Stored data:
------------------------------------------------

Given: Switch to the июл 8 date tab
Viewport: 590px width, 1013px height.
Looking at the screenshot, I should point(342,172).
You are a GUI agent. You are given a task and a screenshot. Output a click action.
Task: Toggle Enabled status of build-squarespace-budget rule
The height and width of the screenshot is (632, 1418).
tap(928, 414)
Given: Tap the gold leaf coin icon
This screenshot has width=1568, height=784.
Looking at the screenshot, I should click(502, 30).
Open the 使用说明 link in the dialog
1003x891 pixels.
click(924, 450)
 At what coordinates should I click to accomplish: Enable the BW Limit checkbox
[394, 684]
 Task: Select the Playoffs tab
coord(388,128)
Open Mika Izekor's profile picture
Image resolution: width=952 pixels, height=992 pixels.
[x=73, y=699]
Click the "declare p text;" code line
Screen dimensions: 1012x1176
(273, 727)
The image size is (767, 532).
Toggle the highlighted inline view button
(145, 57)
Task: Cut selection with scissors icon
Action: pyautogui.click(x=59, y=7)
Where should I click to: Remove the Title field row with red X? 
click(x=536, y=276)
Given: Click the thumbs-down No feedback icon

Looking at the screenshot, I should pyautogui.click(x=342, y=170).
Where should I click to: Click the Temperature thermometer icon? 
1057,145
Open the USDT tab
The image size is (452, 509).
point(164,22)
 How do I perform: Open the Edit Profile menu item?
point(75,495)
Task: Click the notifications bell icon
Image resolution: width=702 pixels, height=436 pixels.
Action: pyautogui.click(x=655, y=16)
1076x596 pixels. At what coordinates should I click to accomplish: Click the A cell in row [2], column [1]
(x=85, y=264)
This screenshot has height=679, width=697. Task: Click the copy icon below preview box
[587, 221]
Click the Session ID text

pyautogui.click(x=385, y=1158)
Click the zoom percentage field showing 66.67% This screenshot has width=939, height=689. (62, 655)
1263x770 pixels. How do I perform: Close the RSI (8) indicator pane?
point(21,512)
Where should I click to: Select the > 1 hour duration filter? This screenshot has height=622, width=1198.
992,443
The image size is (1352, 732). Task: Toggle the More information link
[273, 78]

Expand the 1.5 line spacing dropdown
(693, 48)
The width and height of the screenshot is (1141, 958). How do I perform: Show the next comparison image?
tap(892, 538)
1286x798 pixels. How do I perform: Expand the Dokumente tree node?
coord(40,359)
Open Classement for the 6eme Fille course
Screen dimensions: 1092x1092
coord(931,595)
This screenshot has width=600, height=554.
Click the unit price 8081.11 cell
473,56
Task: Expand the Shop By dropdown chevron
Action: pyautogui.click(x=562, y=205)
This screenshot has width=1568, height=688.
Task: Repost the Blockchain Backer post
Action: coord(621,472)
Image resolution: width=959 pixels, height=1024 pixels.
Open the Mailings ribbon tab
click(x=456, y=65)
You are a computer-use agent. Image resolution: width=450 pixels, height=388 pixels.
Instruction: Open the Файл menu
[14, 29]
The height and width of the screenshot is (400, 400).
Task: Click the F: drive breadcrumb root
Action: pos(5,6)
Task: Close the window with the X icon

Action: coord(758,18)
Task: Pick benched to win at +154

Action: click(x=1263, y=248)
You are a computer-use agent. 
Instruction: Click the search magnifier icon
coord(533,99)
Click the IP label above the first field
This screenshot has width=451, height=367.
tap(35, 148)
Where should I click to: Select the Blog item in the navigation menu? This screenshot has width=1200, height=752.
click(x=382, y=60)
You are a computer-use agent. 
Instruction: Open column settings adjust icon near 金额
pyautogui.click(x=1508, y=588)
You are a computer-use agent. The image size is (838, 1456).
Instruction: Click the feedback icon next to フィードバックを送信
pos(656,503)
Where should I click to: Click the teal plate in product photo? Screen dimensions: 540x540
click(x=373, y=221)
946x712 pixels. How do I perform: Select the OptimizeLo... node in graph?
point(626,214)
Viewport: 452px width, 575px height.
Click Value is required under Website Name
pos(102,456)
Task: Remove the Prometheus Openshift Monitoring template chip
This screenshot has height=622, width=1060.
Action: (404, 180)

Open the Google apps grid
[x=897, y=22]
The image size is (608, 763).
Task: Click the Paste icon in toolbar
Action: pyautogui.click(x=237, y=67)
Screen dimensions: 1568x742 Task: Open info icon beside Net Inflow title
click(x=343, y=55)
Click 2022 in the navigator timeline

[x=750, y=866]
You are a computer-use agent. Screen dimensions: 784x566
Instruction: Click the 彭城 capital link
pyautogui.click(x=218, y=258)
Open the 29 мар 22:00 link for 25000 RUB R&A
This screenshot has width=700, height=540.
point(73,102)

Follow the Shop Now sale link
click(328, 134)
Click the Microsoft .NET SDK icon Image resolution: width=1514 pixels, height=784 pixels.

------------------------------------------------

Reproduce the entries above in full, precisely as written.

Output of the exercise:
Given: Switch to the июл 8 date tab
Viewport: 590px width, 1013px height.
Looking at the screenshot, I should point(342,172).
You are a GUI agent. You are given a task and a screenshot. Output a click action.
Task: Toggle Enabled status of build-squarespace-budget rule
The height and width of the screenshot is (632, 1418).
tap(928, 414)
Given: Tap the gold leaf coin icon
This screenshot has width=1568, height=784.
Looking at the screenshot, I should click(502, 30).
Open the 使用说明 link in the dialog
1003x891 pixels.
click(924, 450)
 At what coordinates should I click to accomplish: Enable the BW Limit checkbox
[394, 684]
 Task: Select the Playoffs tab
coord(388,128)
Open Mika Izekor's profile picture
Image resolution: width=952 pixels, height=992 pixels.
[x=73, y=699]
Click the "declare p text;" code line
Screen dimensions: 1012x1176
(273, 727)
The image size is (767, 532).
Toggle the highlighted inline view button
(145, 57)
Task: Cut selection with scissors icon
Action: pyautogui.click(x=59, y=7)
Where should I click to: Remove the Title field row with red X? 
click(x=536, y=276)
Given: Click the thumbs-down No feedback icon

Looking at the screenshot, I should pyautogui.click(x=342, y=170).
Where should I click to: Click the Temperature thermometer icon? 
1057,145
Open the USDT tab
The image size is (452, 509).
point(164,22)
 How do I perform: Open the Edit Profile menu item?
point(75,495)
Task: Click the notifications bell icon
Image resolution: width=702 pixels, height=436 pixels.
Action: pyautogui.click(x=655, y=16)
1076x596 pixels. At what coordinates should I click to accomplish: Click the A cell in row [2], column [1]
(x=85, y=264)
This screenshot has height=679, width=697. Task: Click the copy icon below preview box
[587, 221]
Click the Session ID text

pyautogui.click(x=385, y=1158)
Click the zoom percentage field showing 66.67% This screenshot has width=939, height=689. (62, 655)
1263x770 pixels. How do I perform: Close the RSI (8) indicator pane?
point(21,512)
Where should I click to: Select the > 1 hour duration filter? This screenshot has height=622, width=1198.
992,443
The image size is (1352, 732). Task: Toggle the More information link
[273, 78]

Expand the 1.5 line spacing dropdown
(693, 48)
The width and height of the screenshot is (1141, 958). How do I perform: Show the next comparison image?
tap(892, 538)
1286x798 pixels. How do I perform: Expand the Dokumente tree node?
coord(40,359)
Open Classement for the 6eme Fille course
Screen dimensions: 1092x1092
coord(931,595)
This screenshot has width=600, height=554.
Click the unit price 8081.11 cell
473,56
Task: Expand the Shop By dropdown chevron
Action: pyautogui.click(x=562, y=205)
This screenshot has width=1568, height=688.
Task: Repost the Blockchain Backer post
Action: coord(621,472)
Image resolution: width=959 pixels, height=1024 pixels.
Open the Mailings ribbon tab
click(x=456, y=65)
You are a computer-use agent. Image resolution: width=450 pixels, height=388 pixels.
Instruction: Open the Файл menu
[14, 29]
The height and width of the screenshot is (400, 400).
Task: Click the F: drive breadcrumb root
Action: pos(5,6)
Task: Close the window with the X icon

Action: coord(758,18)
Task: Pick benched to win at +154

Action: click(x=1263, y=248)
You are a computer-use agent. 
Instruction: Click the search magnifier icon
coord(533,99)
Click the IP label above the first field
This screenshot has width=451, height=367.
tap(35, 148)
Where should I click to: Select the Blog item in the navigation menu? This screenshot has width=1200, height=752.
click(x=382, y=60)
You are a computer-use agent. 
Instruction: Open column settings adjust icon near 金额
pyautogui.click(x=1508, y=588)
You are a computer-use agent. The image size is (838, 1456).
Instruction: Click the feedback icon next to フィードバックを送信
pos(656,503)
Where should I click to: Click the teal plate in product photo? Screen dimensions: 540x540
click(x=373, y=221)
946x712 pixels. How do I perform: Select the OptimizeLo... node in graph?
point(626,214)
Viewport: 452px width, 575px height.
Click Value is required under Website Name
pos(102,456)
Task: Remove the Prometheus Openshift Monitoring template chip
This screenshot has height=622, width=1060.
Action: (404, 180)

Open the Google apps grid
[x=897, y=22]
The image size is (608, 763).
Task: Click the Paste icon in toolbar
Action: pyautogui.click(x=237, y=67)
Screen dimensions: 1568x742 Task: Open info icon beside Net Inflow title
click(x=343, y=55)
Click 2022 in the navigator timeline

[x=750, y=866]
You are a computer-use agent. Screen dimensions: 784x566
Instruction: Click the 彭城 capital link
pyautogui.click(x=218, y=258)
Open the 29 мар 22:00 link for 25000 RUB R&A
This screenshot has width=700, height=540.
point(73,102)

Follow the Shop Now sale link
click(328, 134)
Click the Microsoft .NET SDK icon Image resolution: width=1514 pixels, height=784 pixels.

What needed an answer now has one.